IN THE HIGH COURT OF KIRIBATI
HELD IN ABEMAMA
(BEFORE THE HON R LUSSICK C.J.)


HCLA 67/94


BETWEEN:


MOERA ORME
Appellant


AND:


PAUL TOKATAAKE
COUNCIL ABEMAMA
Respondents


Mr D Lambourne for the Appellant
Paul Tokataake in person
Mr T Teiwaki for Council Abemama


Date of Hearing: 9 June 1997


JUDGMENT


Counsel for the Abemama Council applies for the Council to be withdrawn as a party to this appeal on the basis that it has no locus standi. That leave is granted.


By a written agreement for the sale of land dated 14 October 1993 the respondent Paul Tokataake agreed to sell his land on which the Robert Louis Stevenson Hotel is situated known as Plot 179e to the appellant Moera Orme for the sum of $2,000, of which $1,000 was to be paid immediately and the remaining sum of $1,000 within one year. The respondent undertook to ensure that the said land was transferred to Moera Orme "immediately and without delay". If the remaining $1,000 was not paid within the period specified then the land would be returned to the respondent and the $1,000 already paid would be forfeited. The signing of this agreement by both parties took place at the Development Bank's office in Bairiki before two witnesses who also signed.


There were a number of attempts by the respondent to transfer the land, without success. Then the Abemama Council sought to join in the proceedings before the magistrates' court, claiming ownership of the land. Case No. 66/94 was a preliminary hearing held to determine the Council's standing. The magistrates' court decided that since the subject land was registered in the name of Uea the Council had no standing.

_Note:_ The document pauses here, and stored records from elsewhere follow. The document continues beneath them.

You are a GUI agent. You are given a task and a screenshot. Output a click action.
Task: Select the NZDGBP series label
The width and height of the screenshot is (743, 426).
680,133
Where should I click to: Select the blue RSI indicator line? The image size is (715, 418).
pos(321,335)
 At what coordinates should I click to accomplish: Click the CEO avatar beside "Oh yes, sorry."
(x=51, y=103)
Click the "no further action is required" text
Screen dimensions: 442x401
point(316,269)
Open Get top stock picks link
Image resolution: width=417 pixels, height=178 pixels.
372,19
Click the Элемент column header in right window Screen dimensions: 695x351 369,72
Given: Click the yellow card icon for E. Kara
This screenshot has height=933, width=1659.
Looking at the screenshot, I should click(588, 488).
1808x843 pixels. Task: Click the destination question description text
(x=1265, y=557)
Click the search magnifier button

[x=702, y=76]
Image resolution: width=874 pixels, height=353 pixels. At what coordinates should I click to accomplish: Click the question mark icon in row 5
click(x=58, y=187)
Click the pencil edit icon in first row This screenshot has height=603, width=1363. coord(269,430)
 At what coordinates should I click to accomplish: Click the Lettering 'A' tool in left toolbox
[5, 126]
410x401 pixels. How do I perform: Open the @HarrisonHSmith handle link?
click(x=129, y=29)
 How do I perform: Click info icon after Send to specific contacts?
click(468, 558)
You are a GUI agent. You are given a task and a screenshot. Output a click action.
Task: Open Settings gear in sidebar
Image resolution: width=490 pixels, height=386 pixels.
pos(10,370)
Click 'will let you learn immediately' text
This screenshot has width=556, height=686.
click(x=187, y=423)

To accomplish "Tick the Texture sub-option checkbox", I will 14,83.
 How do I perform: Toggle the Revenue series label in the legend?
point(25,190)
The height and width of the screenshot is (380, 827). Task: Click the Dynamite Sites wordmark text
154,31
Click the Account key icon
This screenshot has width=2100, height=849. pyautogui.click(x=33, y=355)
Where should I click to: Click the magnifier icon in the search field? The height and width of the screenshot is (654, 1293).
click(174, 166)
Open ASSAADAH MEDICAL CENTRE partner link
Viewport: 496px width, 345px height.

We should mention here that it is widely known and not in dispute that the respondent Bauro Tokataake is Te Uea (King or High Chief) of Abemama. It is also not disputed that the subject land is registered in the name of Uea.


The appellant paid the $1,000 immediately as required by the agreement, but after 9 months the respondent still had not transferred the land to her. She then brought an action (case No. 68/94) seeking damages of $4,999 and an order for the respondent to comply with the agreement. The amount claimed for damages was said to represent loss of income occasioned by the appellant's being unable to repair the hotel and open it for business.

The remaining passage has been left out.